> **WHAT THE TASK ASKS**: Convert everything from the start of the rows down to the line containing "Action: pyautogui.click(x=90, y=1470)" into a two-column CSV with the headers request and answer. Give one line per row, with the request text and its answer each in its own quoted field and any line breaks replaced by spaces.

Data listing
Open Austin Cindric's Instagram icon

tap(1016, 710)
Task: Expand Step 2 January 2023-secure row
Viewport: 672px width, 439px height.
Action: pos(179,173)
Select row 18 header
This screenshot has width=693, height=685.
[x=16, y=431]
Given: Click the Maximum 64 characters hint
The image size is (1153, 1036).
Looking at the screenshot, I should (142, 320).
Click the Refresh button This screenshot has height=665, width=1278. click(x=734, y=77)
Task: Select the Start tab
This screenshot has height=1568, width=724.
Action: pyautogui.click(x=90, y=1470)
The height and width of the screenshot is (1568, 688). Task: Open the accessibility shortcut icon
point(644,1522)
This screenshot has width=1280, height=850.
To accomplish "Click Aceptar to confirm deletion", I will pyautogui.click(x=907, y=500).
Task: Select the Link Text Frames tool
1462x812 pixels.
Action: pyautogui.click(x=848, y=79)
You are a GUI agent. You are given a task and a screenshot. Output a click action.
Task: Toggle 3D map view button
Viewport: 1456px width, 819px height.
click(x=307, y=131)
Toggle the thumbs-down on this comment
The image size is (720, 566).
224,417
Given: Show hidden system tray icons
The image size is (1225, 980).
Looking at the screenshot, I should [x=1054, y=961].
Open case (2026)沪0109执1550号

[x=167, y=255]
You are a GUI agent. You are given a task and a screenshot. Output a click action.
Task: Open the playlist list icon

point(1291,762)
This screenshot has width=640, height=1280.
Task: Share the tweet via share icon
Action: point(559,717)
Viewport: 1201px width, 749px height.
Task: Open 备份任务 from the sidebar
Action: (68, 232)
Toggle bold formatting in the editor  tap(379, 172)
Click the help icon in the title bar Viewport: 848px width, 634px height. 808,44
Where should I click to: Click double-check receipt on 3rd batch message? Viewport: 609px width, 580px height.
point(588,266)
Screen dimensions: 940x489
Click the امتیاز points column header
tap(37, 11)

> **FULL OUTPUT**:
request,answer
"Open Austin Cindric's Instagram icon","tap(1016, 710)"
"Task: Expand Step 2 January 2023-secure row Viewport: 672px width, 439px height.","Action: pos(179,173)"
"Select row 18 header This screenshot has width=693, height=685.","[x=16, y=431]"
"Given: Click the Maximum 64 characters hint The image size is (1153, 1036).","Looking at the screenshot, I should (142, 320)."
"Click the Refresh button This screenshot has height=665, width=1278.","click(x=734, y=77)"
"Task: Select the Start tab This screenshot has height=1568, width=724.","Action: pyautogui.click(x=90, y=1470)"